Hold your hands apart like you're deciding whether to buy a honeydew melon. That's how big my mom's kidney tumor got.

How does a woman walk around with a tumor the size of a young papaya sprouting from her kidney? Well, she doesn't do much walking, for one thing. She falls asleep when she sits, develops depression and anemia.

Here's the thing that has me scratching my head. Mom's been treated for diabetes for years, by the same doctor, and the same nurse practitioner. She's been seeing a chiropractor. She's been regular with a primary care physician. Where were these people for the past seven years while this gourd has been eating my mother alive?

This reminds me of the time mom almost lost her ten month old baby daughter (me)to gastroenteritis. She brought a fairly sick and fussy baby to the pediatrician and timidly asserted that the child didn't seem healthy. The doctor dismissed her worry as over-protective mothering and assured her that baby was fine, fine and would be a real tornado as soon as this little ague passed. It wasn't until said baby became dangerously dehydrated and had herself a seizure or two that the doctor admitted something was wrong.

Except that now, more than one selectively-deaf know-all has determined that a woman barely into her sixties who can't walk around the block, who envies hurricane victims who've been swept away to their deaths, who sleeps two-thirds of her life away, has nothing seriously wrong with her. She's fine, fine, as soon as they get the right blood sugar balance, as soon as they get the right anti-depressant, as soon as she stirs herself and gets more exercise, she'll be a real tornado.

No. No. No she won't just get better on her own if someone ignores her long enough. And by the way, she has a husband. Does he not watch? Does he not see? Does he not ask questions? For all his vaunted devotion to her and his marriage, he has a better eye for a modern repair to an antique framing plane than for his wife's health. This is the man who thinks that racing ahead of her is the way to motivate his wife to shake off her malaise.

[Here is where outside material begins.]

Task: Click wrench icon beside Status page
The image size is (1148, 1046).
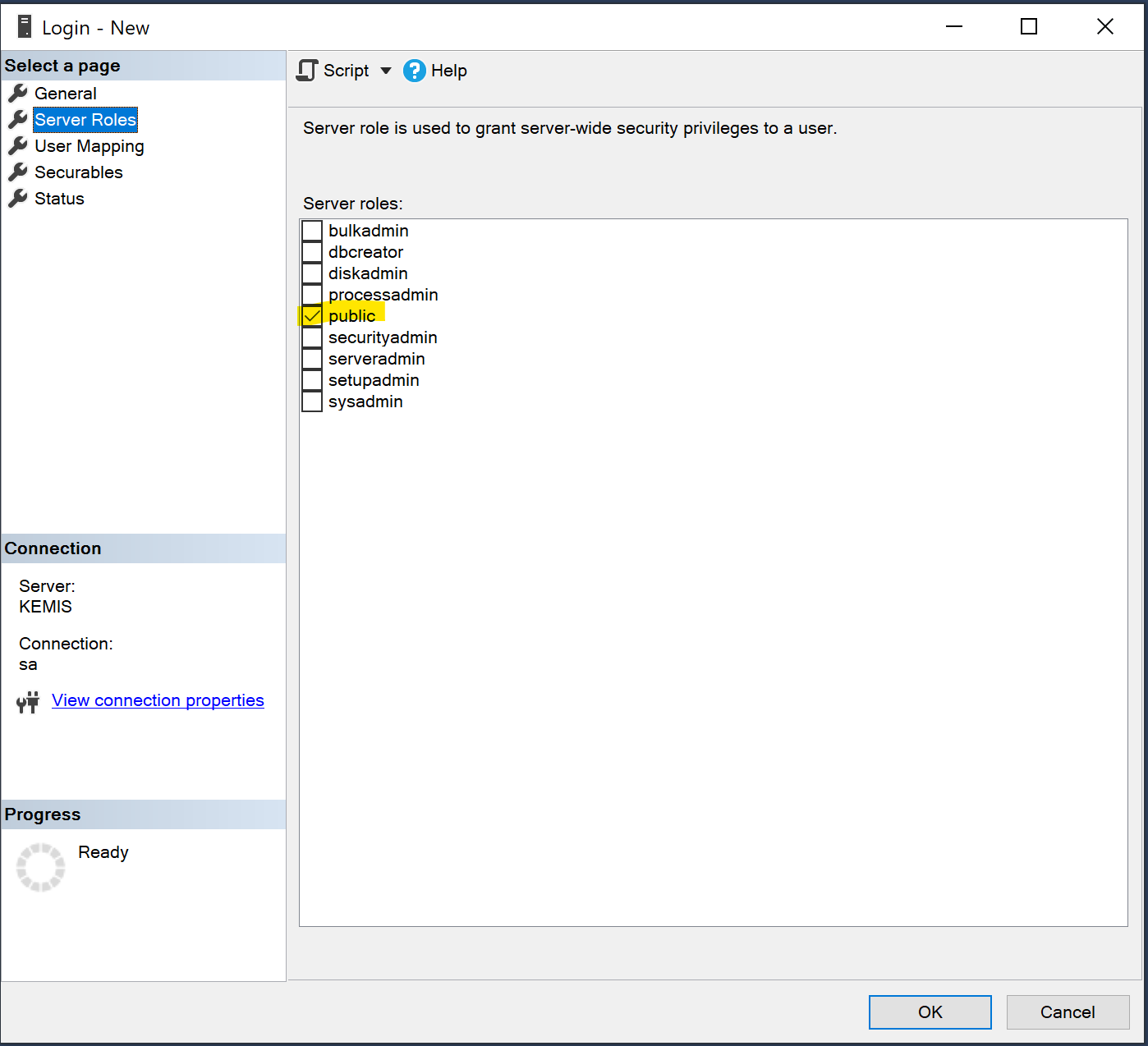Action: (18, 199)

I wonder, did his back look like abandonment to mom? And did that make her ignore her own needs because she figured that it wasn't important?

What a useless round of "The Blame Game" that is, though. Cancer happens. If the oncologists knew why, I firmly believe they'd tell us how to stop it and turn to specializing in Geriatrics, knowing that more people would grow old in a cancer-free world.

But for now, I wish doctors would assume that a patient in New Jersey has cancer until proven otherwise. Things are more treatable that way. And I wish that doctors would listen to my mother. And I wish my father would pay attention to her, too.